Type out the data exactly as given. Skip any image.
** Data supplied follows **
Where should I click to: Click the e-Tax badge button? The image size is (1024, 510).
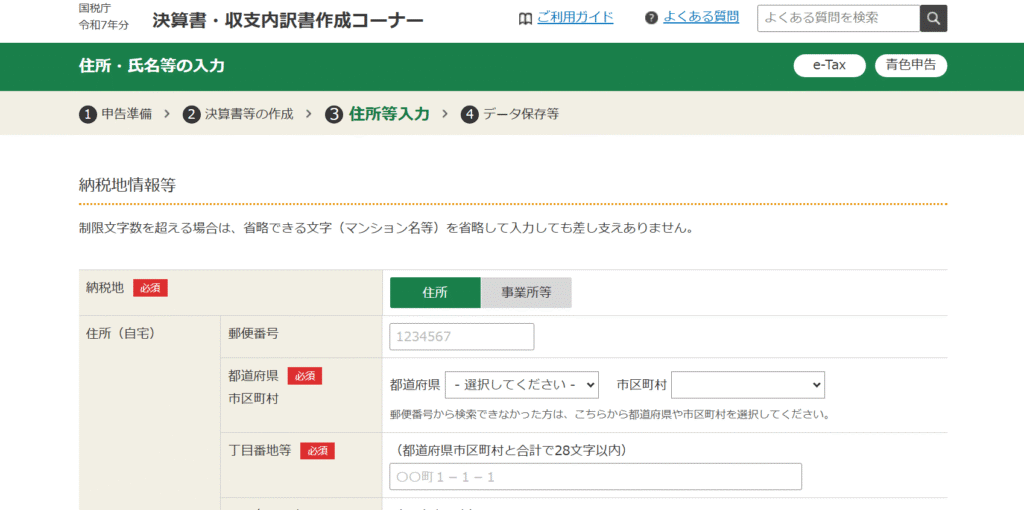coord(829,65)
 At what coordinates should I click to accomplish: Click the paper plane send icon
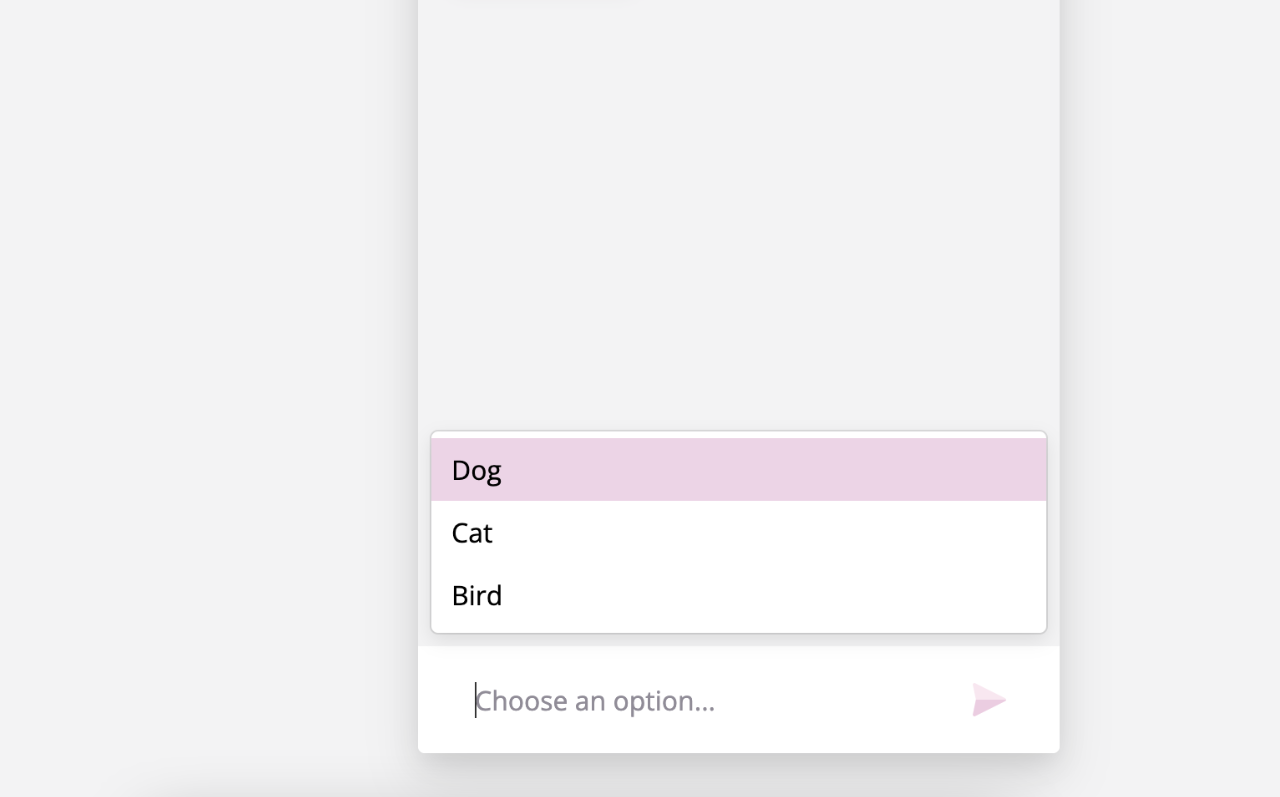[989, 700]
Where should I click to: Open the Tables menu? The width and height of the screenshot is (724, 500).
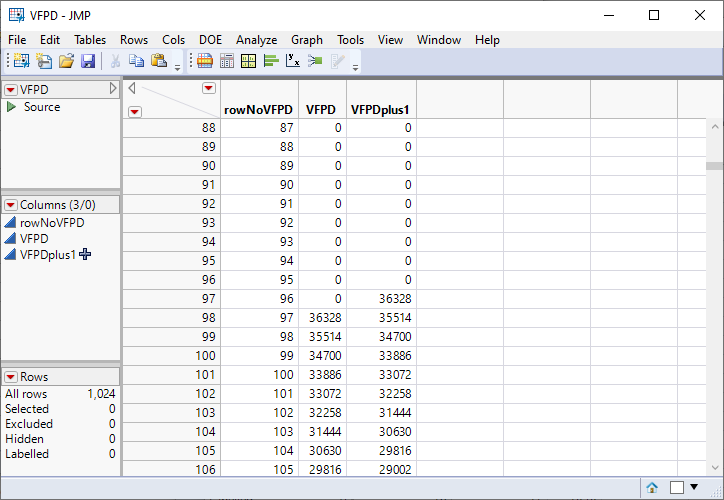click(x=90, y=40)
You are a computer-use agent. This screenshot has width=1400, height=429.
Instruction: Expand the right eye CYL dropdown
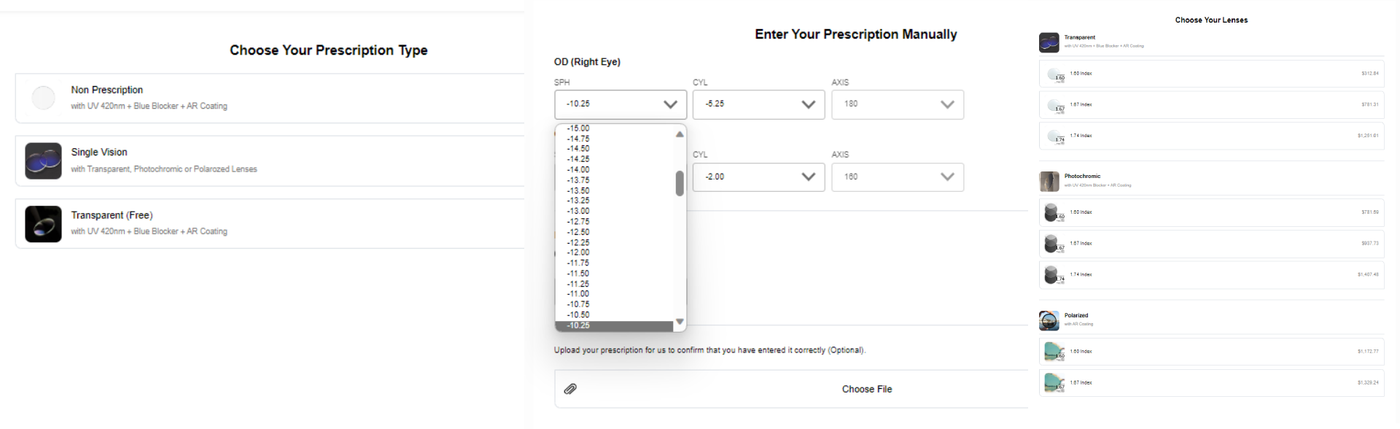click(x=758, y=104)
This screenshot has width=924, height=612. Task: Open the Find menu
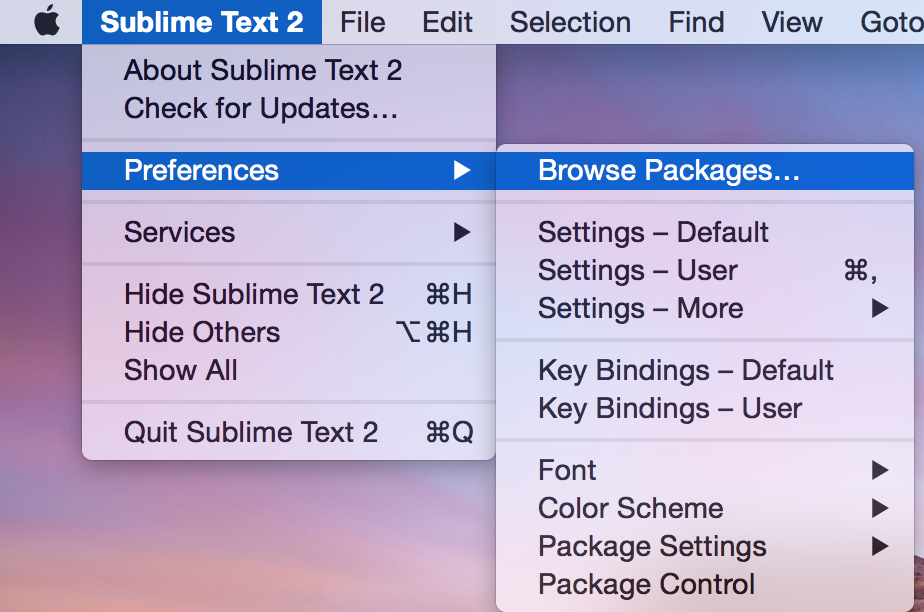click(696, 22)
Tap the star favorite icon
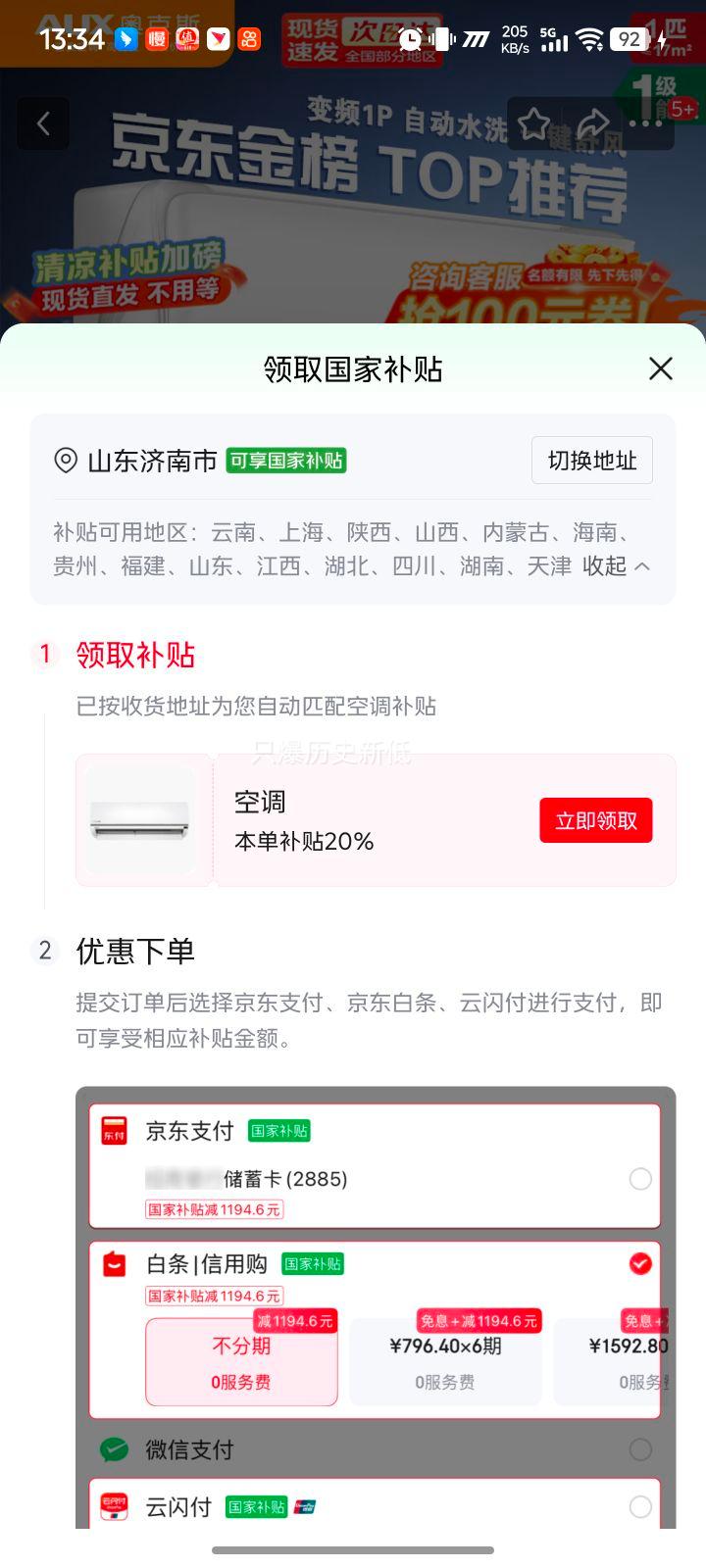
** End of Data supplied **
• _Exercise answer_
Where should I click to: Click the e-Tax badge button? The image size is (1024, 510).
coord(829,65)
 At what coordinates should I click to accomplish: Click the paper plane send icon
[989, 700]
Where should I click to: Open the Tables menu? The width and height of the screenshot is (724, 500).
click(x=90, y=40)
You are a computer-use agent. This screenshot has width=1400, height=429.
Instruction: Expand the right eye CYL dropdown
click(x=758, y=104)
This screenshot has width=924, height=612. Task: Open the Find menu
click(696, 22)
Tap the star favorite icon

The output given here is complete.